The computer-animation production company has turned out 14 box-office blockbusters in a row. Rave reviews. Great screenplays.
Now, Ed Catmull, one of the company’s founders, has written a book, Creativity Inc., which promises to clear up a bit of the mystery. In an excerpt prepared for Fast Company, Catmull explains that one of the company’s “key mechanisms” is the “Braintrust,” which meets every few months or so and operates on the following principle: “Put smart, passionate people in a room together, charge them with identifying and solving problems and encourage them to be candid.”
Catmull says that there are two important characteristics of the Braintrust. The first is that it offers much-needed perspective. “People who take on complicated creative projects become lost at some point in the process,” he writes. “Where once a movie’s writer/director had perspective, he or she loses it. Where once he or she could see a forest, now there are only trees. How do you get a director to address a problem he or she cannot see?”

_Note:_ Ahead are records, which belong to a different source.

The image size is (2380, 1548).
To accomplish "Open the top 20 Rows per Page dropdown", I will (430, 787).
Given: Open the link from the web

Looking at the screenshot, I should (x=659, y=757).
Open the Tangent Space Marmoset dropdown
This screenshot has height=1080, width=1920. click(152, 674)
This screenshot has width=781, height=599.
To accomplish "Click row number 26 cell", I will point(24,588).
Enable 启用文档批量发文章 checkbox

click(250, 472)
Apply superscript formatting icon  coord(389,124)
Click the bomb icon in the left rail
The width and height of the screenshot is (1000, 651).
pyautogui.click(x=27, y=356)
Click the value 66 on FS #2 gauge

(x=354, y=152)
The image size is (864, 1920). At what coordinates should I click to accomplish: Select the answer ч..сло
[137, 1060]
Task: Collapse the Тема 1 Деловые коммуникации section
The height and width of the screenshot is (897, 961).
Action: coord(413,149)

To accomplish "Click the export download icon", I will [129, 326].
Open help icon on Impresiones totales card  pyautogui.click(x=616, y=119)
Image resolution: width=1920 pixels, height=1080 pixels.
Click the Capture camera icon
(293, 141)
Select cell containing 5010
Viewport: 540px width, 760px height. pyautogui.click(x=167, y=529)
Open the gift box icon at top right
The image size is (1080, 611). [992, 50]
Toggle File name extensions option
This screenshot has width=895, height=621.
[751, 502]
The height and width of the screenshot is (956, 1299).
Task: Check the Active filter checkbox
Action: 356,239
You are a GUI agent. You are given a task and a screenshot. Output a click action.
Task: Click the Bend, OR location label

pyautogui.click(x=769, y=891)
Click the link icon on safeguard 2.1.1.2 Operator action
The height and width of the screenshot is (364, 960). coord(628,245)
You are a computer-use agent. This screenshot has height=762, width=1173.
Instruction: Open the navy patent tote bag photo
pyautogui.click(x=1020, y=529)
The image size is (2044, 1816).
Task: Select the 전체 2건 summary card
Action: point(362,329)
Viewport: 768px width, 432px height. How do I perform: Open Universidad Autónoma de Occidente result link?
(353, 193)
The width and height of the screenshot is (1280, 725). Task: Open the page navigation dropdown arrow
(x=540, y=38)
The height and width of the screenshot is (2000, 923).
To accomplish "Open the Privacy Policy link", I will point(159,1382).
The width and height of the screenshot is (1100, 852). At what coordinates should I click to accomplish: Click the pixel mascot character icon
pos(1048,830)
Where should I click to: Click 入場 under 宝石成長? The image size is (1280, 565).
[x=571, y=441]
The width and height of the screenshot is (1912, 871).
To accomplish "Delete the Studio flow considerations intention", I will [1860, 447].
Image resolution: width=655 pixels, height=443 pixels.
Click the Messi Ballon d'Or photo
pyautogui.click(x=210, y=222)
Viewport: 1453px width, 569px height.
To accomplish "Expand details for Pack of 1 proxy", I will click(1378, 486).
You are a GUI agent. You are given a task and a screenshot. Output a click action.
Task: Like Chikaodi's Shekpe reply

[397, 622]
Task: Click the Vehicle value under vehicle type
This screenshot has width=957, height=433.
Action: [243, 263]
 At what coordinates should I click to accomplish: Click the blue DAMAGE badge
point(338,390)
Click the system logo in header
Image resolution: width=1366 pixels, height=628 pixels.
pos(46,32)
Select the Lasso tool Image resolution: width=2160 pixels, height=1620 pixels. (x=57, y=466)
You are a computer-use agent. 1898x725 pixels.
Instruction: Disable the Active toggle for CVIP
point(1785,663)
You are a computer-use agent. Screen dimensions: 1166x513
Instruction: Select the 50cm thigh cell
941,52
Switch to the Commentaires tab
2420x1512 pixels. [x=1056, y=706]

The second is that the Braintrust concerns itself with the task, not the person. “The film—not the filmmaker—is under the microscope,” he says. “This principle eludes most people, but it is critical: You are not your idea, and if you identify too closely with your ideas, you will take offense when challenged.”
Peter Drucker would have surely been taken with Catmull’s insights, and in fact we’ve covered a number of these points before, including the importance of candor, trust and perspective.
But one area worthy of elaboration is the need to make sure the work at hand doesn’t get too personal.
Drucker recognized that many people identify closely with their jobs—and so it’s not surprising that they can take it hard when their ideas are questioned or criticized. A person’s “relationship to his work underlies all of man’s life and achievements,” he wrote in The Practice of Management.
And yet, like Catmull, Drucker thought it crucial for people not to view challenges to their ideas as a personal affront. “Emotions always run high” over key decisions, Drucker noted. “The smart thing is to treat this as constructive dissent and as a key to mutual understanding.”
At the same time, those doing the questioning need to be careful not to make it personal. They must focus on “What is right?” rather than “Who is right?” “To put personality above the requirements of the work is corruption and corrupts,” Drucker asserted. “To ask ‘Who is right?’ encourages one’s subordinates to play safe.”